My mindset, I confess, is often focused on what she receives when she goes to church. Did the music touch her heart, did receiving the Sacrament seem meaningful to her, did she recognize prayers and litanies?
How often do I focus on what she brings to the congregation, what gifts she shares? Yeah… the very things I talk about and write about. Still, I admit, so often I’m caught up in the needs of the moment (can she read the words on the screen? Does she need the restroom, is the pew comfortable enough, etc.) that I can forget that her presence adds something to the Body of Christ. Today, she reminded me and my friend that she has something to share.
It happened during the Passing of the Peace. In our congregation, this occurs about 2/3 through the service when everyone stands, mingles, and greets those nearby. Mom always enjoys this part of the service, and I enjoy seeing her in conversation with the community members I love. Today, several friends had already shaken mom’s hand and exchanged warm words, when “Friend” approached us. “Friend” was smiling and giving off warm, friendly vibes. “Friend” is a sensitive person who reaches for mom’s hand and looks her in the eye as she greets her. “Friend” and mom exchanged smiles and warm greetings then as “Friend” stepped back, mom said softly “Don’t worry. It’s gonna get better.”

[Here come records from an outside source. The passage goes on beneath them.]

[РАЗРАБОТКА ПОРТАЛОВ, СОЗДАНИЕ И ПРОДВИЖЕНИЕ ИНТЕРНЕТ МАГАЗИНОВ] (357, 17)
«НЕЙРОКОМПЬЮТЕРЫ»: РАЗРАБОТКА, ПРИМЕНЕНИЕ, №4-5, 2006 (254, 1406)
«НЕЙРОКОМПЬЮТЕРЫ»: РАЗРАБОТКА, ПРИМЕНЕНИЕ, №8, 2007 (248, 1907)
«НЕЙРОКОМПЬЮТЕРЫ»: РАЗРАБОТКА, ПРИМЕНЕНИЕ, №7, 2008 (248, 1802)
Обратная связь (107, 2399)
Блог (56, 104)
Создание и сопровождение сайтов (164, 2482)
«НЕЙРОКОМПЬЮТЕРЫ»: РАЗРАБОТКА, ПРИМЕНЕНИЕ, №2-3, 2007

“Friend” and I locked eyes. Mine filled with tears and I think hers did too. Everything about our interaction had been joyful. Why these words from mom?
“Friend” is grieving the recent loss of loved ones. Yes, plural, loved ones. And she shares in common with mom the early death of a beloved spouse. But mom wouldn’t know any of this. Given her current dementia realities, even if I had pointed out “Friend” ten minutes earlier and told mom these things, it would be highly unlikely that mom would be able to recall them. And yet… mom’s words were like a whisper from the Divine, like a message delivered by the Spirit to encourage “Friend” or to encourage me…
We will never know why those words came from mom’s lips during the Passing of the Peace today. But “why” doesn’t matter. The fact is that mom passed peace to us. She was the one offering the gift and we received it. People with dementia are not just objects and are not just recipients. Our neighbors with dementia are not “gone” or “absent.” Yes, they are changed by the effects of the disease, but they are still human beings, children of God. They still have gifts to share… a tune they hum, words they speak, a simple smile or the warmth of their hand touching yours.
Thanks, mom. You made our day much better than it had been. And thank you, “Friend” for responding so warmly to mom’s comment, helping us to the car after the service, and sharing your friendship in so many ways.
Maybe others need to hear it too. Friends, “Don’t worry. It’s gonna get better.”